When “Clean” Means “Uninspected”: The Section 702 Reauthorization Hustle
United States – April 8, 2026 – About 50 former national security officials are urging Congress to pass a “clean” 18-month extension of FISA Section 702. In Washington, “clean” …
I’ve read enough government letters to recognize the genre: calm stationery, urgent verbs, and an implied deadline that always seems to favor more power, sooner.
This week, about 50 former national security officials urged Congress to quickly pass a “clean” reauthorization of Section 702 of the Foreign Intelligence Surveillance Act. They want an 18-month extension with no reforms attached, and they want lawmakers to stop mixing the 702 debate with fights over data brokers and other privacy concerns.
What the letter asks for
- Date and coverage: The letter is dated April 6, 2026 and was reported April 7.
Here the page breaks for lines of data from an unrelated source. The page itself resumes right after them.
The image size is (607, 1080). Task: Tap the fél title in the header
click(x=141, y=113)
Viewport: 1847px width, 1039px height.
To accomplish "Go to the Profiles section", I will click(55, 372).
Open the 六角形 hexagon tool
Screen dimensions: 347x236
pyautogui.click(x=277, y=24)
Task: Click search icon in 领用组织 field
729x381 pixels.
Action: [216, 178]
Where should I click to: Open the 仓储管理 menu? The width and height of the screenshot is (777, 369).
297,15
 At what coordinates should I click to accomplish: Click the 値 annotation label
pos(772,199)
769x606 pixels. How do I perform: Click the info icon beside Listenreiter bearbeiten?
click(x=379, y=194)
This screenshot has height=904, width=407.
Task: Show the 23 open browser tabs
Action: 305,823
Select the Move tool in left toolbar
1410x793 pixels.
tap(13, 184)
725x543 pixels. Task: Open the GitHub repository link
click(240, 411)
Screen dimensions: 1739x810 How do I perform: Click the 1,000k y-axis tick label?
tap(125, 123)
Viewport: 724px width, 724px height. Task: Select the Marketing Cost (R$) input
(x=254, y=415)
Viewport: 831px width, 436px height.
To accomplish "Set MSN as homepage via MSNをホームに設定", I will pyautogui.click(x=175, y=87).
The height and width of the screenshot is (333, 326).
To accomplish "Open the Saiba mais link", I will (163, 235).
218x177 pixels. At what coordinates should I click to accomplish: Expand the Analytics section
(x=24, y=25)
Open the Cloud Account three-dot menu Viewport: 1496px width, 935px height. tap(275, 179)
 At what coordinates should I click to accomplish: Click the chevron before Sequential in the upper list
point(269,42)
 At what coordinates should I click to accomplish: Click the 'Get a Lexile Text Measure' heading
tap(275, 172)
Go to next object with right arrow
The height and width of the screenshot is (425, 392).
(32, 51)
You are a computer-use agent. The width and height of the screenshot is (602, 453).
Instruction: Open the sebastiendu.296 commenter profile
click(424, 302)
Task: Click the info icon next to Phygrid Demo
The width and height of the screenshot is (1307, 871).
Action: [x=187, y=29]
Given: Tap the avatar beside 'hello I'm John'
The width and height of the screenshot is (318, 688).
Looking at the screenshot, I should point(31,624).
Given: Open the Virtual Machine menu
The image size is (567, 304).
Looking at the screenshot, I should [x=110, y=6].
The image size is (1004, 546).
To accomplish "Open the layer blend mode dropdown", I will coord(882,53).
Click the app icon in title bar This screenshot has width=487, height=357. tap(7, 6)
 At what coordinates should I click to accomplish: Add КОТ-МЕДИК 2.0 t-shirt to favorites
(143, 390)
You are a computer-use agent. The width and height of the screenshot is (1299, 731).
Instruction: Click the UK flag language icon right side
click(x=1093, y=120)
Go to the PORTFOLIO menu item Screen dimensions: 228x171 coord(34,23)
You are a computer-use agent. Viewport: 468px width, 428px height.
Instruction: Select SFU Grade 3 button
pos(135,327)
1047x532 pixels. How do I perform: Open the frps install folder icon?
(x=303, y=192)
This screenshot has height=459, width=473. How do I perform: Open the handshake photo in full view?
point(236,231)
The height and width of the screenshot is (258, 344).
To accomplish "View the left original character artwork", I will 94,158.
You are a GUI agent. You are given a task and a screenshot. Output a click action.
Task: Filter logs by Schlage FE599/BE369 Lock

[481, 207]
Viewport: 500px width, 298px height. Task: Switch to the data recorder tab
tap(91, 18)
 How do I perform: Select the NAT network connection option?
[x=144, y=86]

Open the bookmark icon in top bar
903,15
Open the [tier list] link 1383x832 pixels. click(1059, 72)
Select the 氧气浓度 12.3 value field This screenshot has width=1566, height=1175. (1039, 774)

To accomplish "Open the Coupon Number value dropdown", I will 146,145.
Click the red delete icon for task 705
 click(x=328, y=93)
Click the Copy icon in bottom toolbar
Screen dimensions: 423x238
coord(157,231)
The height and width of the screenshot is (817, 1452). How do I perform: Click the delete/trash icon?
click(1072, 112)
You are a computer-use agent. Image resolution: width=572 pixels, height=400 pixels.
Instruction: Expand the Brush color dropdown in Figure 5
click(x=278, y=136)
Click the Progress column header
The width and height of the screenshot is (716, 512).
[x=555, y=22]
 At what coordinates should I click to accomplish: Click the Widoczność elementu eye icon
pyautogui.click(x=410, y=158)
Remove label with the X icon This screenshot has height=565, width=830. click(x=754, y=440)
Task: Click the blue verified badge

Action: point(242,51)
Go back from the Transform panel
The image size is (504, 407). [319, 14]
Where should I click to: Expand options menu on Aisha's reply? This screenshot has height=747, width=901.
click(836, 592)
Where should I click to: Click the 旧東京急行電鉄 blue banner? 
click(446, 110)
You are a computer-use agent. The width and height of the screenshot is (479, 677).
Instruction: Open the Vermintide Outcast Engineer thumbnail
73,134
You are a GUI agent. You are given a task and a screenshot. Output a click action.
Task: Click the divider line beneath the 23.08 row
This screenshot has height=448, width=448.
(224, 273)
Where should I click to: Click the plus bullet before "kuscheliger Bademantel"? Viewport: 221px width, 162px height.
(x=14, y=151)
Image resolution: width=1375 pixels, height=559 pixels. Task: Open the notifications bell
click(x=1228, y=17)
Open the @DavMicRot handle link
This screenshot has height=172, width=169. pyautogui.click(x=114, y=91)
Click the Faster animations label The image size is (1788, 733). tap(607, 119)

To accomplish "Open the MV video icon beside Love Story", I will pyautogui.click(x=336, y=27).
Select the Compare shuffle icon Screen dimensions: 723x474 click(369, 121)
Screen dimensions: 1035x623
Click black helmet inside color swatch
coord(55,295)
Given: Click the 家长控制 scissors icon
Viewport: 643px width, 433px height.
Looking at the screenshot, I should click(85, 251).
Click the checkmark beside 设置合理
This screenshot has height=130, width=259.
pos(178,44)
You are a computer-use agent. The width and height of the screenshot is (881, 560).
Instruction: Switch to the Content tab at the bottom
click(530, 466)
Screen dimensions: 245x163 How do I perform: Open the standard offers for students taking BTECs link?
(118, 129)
- Policy request: Reauthorize Section 702 for 18 months, as the Trump administration has proposed.
- Legislative warning: Avoid attaching “unrelated policy debates” that could slow passage.
- Notable signers: Former DNI James Clapper and former FBI Director Christopher Wray.
Why Section 702 is a domestic liberty story anyway
Section 702 is built to target non-U.S. persons reasonably believed to be outside the United States, often using U.S. telecom and internet infrastructure. The friction starts when Americans get incidentally swept up by communications with a lawful foreign target, and the government can later query what it collected. The argument in Washington is not whether foreign adversaries exist. It is what happens to the American side of the wire once the net is in the water.
The Orwell check: “clean” as a euphemism
In a functioning democracy, “clean” should mean narrow, readable, and accountable. In modern Washington dialect, it often means: do not touch the machinery, just keep it running. The letter’s vocabulary points in one direction: “clean” renewal, “unrelated” debates, “separate” consideration. Translation: later, later, later.
The Paine test and the liberty ledger
The Paine test: does this expand liberty, or concentrate power? If the government can search holdings using U.S. person identifiers under standards short of a traditional warrant, the program becomes a liberty issue the moment it touches domestic life.
The liberty ledger: a clean renewal benefits agencies and leaders who never want to be caught without a tool. The public pays in privacy, especially the people democracy claims it protects: journalists, activists, religious minorities, and political weirdos of every stripe.
The tradeoff: renew it, but price it like power
Yes, Section 702 can produce valuable foreign intelligence. The PCLOB staff report (April 2, 2026) calls it one of the country’s most valuable tools and says 2024 reforms appear, so far, to have improved compliance and privacy protections. But it is also a staff report published under a sub-quorum policy, not voted on by a fully seated board.
If Congress wants an 18-month extension, fine. Just stop calling it “clean.” Call it conditional, and put the conditions on paper: clear limits and reporting on U.S. person queries; an enforceable rule that the government cannot buy its way around protections by purchasing Americans’ sensitive data from brokers; and meaningful independent oversight that is not one resignation away from silence. If lawmakers insist on a short extension, sunset it sharply and come back with a real debate and real consequences for misuse.
Question worth asking out loud: if Section 702 is as essential as its defenders say, why are they so allergic to writing the privacy price tag into the law?